Mahir Ünsal Eriş’in kaleme aldığı, M.K. Perker’in çizgilerinin eşlik ettiği “gecenin olur olmaz saatlerinde uykuları kaçıran, basamakları gıcırdata gıcırdata tırmanan, tel dolapları karıştıran misafirlerin romanı” Öbürküler üzerine bir inceleme.
Mahir Ünsal Eriş’i öyküleriyle tanıdık, sonrasında bir romanla çıktı karşımıza. Bir söyleşisinde, üzerine yapışan kederli öyküler yazan adam etiketinden rahatsız olduğunu söylemişti. Üzerinize yapışan bir etiketten, herkesin anlayabileceği kadar radikal bir şey yapmadığınız sürece kurtulmanız bir hayli zor olsa gerek. Eriş, Dünya Bu Kadar’da riskli bir işe girişmiş ve öyküyle roman arasındaki sınırı kimileri için zorlamıştı. Öbürküler’de ise, herkesin anlayabileceği kadar bariz başka bir türle, hem ne olur ne olmaz diyerek adını da koyduğu bir üslup değişimiyle, kendi oluşturduğu değil fakat ona verilen derisinden kurtulmaya girişiyor.

···

- Görevler
**A.** Öbürküler incelemesine göre şu soruları yanıtla:
(i) Romana çizgileriyle kim eşlik ediyor?
(ii) Eriş, söyleşisinde hangi etiketten rahatsız olduğunu söylemişti?
(iii) Eriş, öyküyle roman arasındaki sınırı hangi kitabında zorlamıştı?
**B.** Öbürküler incelemesinin bir kısmını hiç değiştirmeden yeniden yaz: "Mahir Ünsal Eriş’in" sözlerinin geçtiği yerden başla, "üzerine bir inceleme." sözlerinden sonra bitir.

- Eldeki Veriler
···

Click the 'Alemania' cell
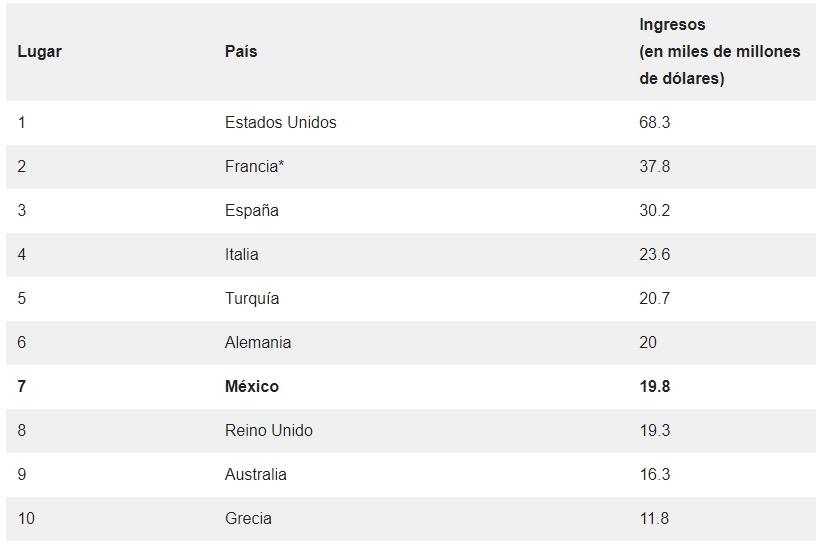 coord(258,343)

···

- Görev Çözümleri
**A.**
(i) M.K. Perker
(ii) Kederli öyküler yazan adam etiketinden
(iii) Dünya Bu Kadar'da

**B.**
Mahir Ünsal Eriş’in kaleme aldığı, M.K. Perker’in çizgilerinin eşlik ettiği “gecenin olur olmaz saatlerinde uykuları kaçıran, basamakları gıcırdata gıcırdata tırmanan, tel dolapları karıştıran misafirlerin romanı” Öbürküler üzerine bir inceleme.